#### EXCERPT PROVIDED ####

Low levels of IGF1, a growth promoting hormone at or before birth, could lead to growth defects in cysyic fibrosis patients, claim researchers at the University of Iowa. The study could help predict the severity of the disease in patients and may lead to new therapies for growth defects in people with CF.
Growth defects are common in people with CF and have been blamed, in part, on low levels of the growth-promoting hormone called insulin-like growth factor 1 (IGF1).
Traditionally, the malnutrition and lung inflammation that accompany CF have been blamed for the decreased levels of IGF1. However, even patients who are relatively healthy often do not reach their full growth potential, and newborns with CF often are smaller at birth than healthy babies.

####

- ASSIGNED TASK -
Continue the passage above on low IGF1 levels and growth defects in cystic fibrosis, starting after its final sentence.

#### SUPPLIED MATERIAL ####

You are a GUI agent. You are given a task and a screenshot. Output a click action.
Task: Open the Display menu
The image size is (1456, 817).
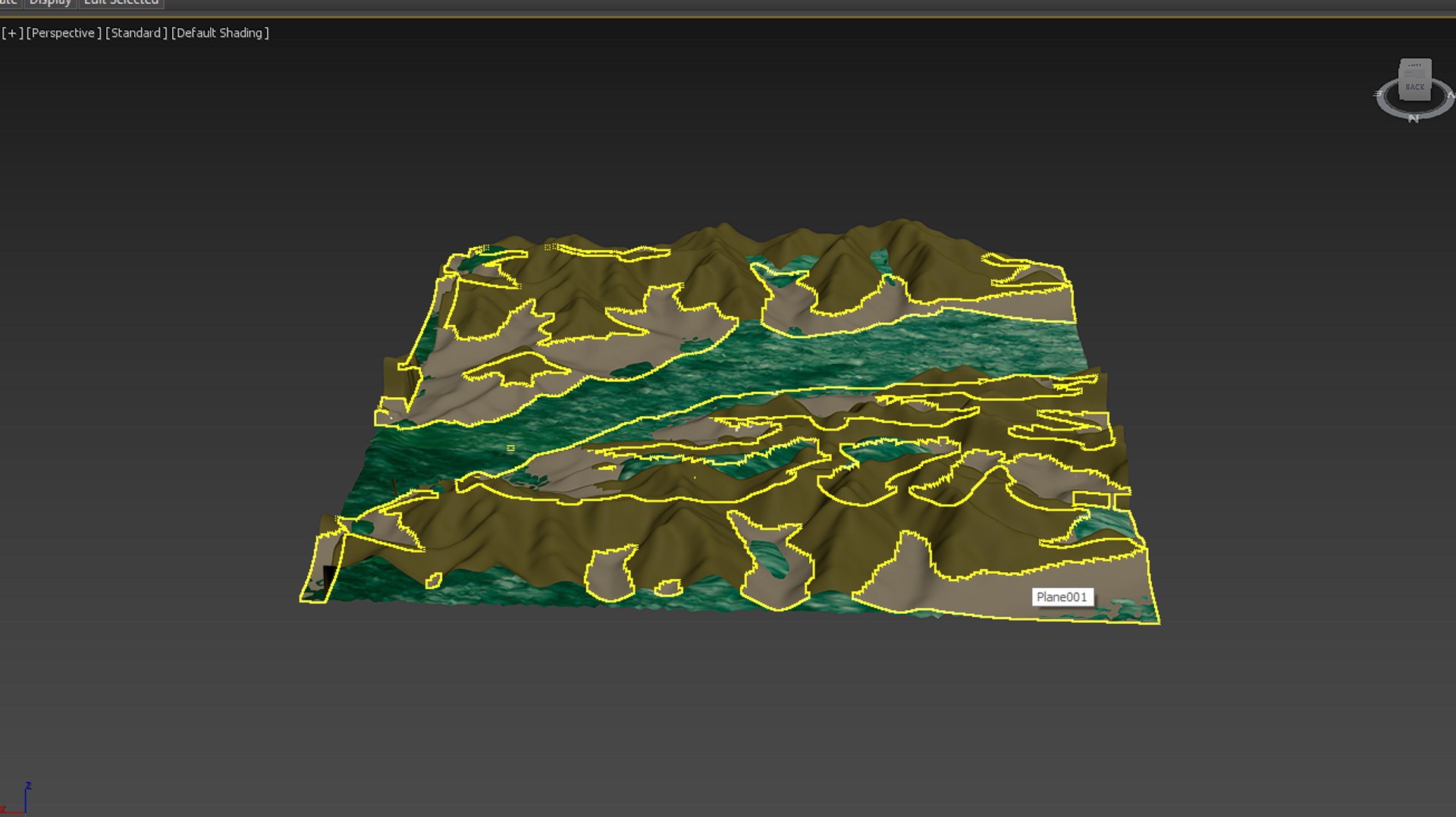50,3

####

- OUTPUT FOR THIS EXERCISE -
To investigate the relationship between neonatal IGF1 levels and growth patterns in CF, the research team studied newborn pigs with a CF-causing gene mutation. This animal model, which was generated by the UI researchers and colleagues at the University of Missouri in 2008, has many of the same symptoms and complications that are seen in humans with CF.
"By examining IGF1 at this time point, we eliminated consequences of lung inflammation, which is absent at birth, and malnutrition, because nutrition in utero is provided by the mother," explained Leah Reznikov, UI postdoctoral fellow in internal medicine and co-first author of the study.
"We found that IGF1 levels were significantly reduced at birth in CF newborn pigs."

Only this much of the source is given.